I was honored to attend the unveiling of the portraits of President Barack Obama and Michelle Obama.
The ceremonial event took place at the National Portrait Gallery, which is part of the Smithsonian Institution, in Washington, DC on Abraham Lincoln’s birthday, February 12.
The talented artists, Amy Sherald and Kehinde Wiley, were the first two African Americans to paint official portraits of the President and First Lady. This made the day especially meaningful. The portraits themselves are fascinating pieces of artwork and will undoubtedly be the subject of considerable commentary for years to come.
For me, they represent the seriousness of President Obama and the grace and intelligence of Michelle.
I had the privilege of working with President Obama on a number of projects, and the primary impression I retain is of the enormous responsibility he carried during his White House years. His devotion to our country and passion for our fellow Americans was always present, and his portrait keenly captures that outlook for me.

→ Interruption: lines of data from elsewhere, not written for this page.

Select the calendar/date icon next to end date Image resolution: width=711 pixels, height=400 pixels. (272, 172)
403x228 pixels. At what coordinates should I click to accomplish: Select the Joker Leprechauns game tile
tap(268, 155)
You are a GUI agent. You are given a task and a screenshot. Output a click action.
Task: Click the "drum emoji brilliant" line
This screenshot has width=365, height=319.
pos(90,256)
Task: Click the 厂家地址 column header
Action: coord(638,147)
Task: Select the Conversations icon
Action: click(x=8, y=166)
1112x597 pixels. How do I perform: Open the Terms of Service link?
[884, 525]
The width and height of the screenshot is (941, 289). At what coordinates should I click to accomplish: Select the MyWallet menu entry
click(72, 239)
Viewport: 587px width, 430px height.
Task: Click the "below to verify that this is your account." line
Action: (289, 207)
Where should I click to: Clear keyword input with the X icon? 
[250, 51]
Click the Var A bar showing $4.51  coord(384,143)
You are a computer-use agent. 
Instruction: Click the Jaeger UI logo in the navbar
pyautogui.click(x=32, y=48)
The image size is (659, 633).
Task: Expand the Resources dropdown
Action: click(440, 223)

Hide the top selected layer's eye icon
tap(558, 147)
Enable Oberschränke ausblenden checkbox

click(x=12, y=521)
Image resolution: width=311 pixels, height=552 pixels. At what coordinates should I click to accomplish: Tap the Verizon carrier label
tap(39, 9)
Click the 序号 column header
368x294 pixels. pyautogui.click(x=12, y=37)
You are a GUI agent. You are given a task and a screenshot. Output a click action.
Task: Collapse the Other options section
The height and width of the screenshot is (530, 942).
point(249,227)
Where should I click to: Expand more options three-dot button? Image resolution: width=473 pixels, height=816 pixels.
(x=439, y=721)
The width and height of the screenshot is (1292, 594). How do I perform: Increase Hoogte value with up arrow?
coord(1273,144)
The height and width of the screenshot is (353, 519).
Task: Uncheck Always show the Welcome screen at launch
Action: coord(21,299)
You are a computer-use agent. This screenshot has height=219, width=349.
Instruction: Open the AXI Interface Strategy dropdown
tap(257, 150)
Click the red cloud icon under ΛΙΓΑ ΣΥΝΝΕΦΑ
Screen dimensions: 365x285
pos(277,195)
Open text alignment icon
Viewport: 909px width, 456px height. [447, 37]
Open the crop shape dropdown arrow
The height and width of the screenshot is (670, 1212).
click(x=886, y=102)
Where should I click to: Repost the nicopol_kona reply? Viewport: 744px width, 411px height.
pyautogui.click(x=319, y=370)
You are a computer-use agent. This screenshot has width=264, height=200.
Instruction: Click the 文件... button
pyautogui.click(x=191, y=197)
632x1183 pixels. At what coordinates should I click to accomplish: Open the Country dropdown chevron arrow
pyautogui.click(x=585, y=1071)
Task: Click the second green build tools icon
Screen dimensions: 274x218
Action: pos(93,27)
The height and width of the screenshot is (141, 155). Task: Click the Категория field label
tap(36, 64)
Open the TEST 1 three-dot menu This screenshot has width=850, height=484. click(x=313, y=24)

The National Portrait Gallery itself is a great treasure. I have viewed numerous exhibits there which tell the rich history of America. Studying the depictions of men and women from our past inspires and helps me to imagine what America can be when it is at its best.
These new portraits of the first African American President and the First Lady who served with him, painted by two intelligent and sensitive artists, will reflect brightly on our country.
For years to come, our citizens, young and old, of all backgrounds and ethnicities, will know that in America, anyone can aspire to greatness and achieve it.